Filter the entries below down to the lines that hold "computer".

Record extracts Start Marker

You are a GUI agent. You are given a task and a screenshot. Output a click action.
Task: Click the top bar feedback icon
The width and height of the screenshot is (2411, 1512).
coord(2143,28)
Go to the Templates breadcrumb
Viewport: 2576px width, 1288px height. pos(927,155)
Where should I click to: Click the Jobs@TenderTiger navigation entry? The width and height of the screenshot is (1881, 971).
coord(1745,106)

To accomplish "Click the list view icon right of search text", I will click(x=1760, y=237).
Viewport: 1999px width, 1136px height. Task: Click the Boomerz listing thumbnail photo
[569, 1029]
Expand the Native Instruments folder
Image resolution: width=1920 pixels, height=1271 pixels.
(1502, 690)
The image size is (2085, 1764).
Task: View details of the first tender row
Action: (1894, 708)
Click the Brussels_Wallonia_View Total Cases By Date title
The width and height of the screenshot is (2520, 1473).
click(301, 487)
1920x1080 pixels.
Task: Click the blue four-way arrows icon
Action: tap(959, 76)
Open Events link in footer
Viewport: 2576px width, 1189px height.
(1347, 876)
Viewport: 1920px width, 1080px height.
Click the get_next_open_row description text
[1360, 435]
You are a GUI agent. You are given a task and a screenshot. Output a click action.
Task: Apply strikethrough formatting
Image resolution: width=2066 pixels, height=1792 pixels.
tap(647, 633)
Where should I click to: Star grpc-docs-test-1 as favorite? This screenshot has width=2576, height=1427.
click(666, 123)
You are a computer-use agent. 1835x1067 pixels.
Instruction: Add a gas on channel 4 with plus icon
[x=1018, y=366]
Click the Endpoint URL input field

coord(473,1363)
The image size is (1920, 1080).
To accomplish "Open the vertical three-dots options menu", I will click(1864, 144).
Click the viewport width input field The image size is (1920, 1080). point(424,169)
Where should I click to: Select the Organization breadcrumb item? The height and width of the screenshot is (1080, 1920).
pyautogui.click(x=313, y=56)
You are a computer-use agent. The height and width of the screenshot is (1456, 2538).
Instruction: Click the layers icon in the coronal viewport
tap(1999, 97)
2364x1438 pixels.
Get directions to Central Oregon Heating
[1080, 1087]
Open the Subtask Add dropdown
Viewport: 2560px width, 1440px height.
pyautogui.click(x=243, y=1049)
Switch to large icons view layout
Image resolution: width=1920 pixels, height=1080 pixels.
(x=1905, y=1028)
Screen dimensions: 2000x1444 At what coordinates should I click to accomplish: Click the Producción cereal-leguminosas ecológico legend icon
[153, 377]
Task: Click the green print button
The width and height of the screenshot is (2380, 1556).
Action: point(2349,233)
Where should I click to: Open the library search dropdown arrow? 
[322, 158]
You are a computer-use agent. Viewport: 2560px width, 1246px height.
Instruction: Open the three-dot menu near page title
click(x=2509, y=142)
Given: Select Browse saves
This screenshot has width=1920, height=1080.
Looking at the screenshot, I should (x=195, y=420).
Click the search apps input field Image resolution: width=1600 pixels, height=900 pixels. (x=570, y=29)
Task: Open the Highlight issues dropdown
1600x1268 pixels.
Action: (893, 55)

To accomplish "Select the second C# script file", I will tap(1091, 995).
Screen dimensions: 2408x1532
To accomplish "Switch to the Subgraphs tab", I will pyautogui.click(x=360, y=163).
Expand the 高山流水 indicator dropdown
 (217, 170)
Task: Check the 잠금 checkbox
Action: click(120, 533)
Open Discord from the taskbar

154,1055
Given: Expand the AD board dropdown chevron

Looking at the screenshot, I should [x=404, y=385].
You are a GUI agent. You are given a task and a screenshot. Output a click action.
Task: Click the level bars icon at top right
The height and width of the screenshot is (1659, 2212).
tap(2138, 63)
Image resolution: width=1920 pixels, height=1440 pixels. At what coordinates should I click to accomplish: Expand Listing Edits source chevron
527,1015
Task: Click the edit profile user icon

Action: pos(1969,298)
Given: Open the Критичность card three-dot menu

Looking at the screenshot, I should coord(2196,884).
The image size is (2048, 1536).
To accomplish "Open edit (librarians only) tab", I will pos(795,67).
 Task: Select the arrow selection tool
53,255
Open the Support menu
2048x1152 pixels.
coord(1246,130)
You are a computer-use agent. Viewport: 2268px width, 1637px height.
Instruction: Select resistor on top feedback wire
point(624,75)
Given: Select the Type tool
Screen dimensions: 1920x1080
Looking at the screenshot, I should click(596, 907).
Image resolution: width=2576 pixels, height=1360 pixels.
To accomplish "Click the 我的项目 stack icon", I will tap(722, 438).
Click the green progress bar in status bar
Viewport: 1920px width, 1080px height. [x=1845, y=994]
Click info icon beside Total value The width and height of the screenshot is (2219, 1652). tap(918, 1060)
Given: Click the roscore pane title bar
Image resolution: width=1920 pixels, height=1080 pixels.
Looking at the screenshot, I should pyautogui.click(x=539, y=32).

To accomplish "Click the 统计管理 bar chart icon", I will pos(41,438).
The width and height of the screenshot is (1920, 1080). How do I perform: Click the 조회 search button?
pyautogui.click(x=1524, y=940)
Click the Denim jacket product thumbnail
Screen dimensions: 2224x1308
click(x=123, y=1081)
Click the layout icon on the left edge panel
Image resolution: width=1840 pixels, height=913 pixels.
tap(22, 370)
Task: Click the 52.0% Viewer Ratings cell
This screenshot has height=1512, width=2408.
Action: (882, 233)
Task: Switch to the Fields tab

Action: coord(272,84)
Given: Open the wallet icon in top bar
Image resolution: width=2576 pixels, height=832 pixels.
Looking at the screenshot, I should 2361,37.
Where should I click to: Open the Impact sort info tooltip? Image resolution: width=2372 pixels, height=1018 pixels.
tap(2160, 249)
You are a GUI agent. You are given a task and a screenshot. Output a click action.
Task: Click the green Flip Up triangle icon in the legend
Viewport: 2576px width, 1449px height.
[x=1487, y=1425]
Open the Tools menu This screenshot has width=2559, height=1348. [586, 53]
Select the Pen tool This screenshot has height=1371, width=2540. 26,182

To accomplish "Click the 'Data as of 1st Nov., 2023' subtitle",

Record extracts End Marker

Response
You are a computer-use agent. 1835x1067 pixels.
You are a computer-use agent. The height and width of the screenshot is (1456, 2538).
You are a computer-use agent. Viewport: 2560px width, 1246px height.
You are a computer-use agent. Viewport: 2268px width, 1637px height.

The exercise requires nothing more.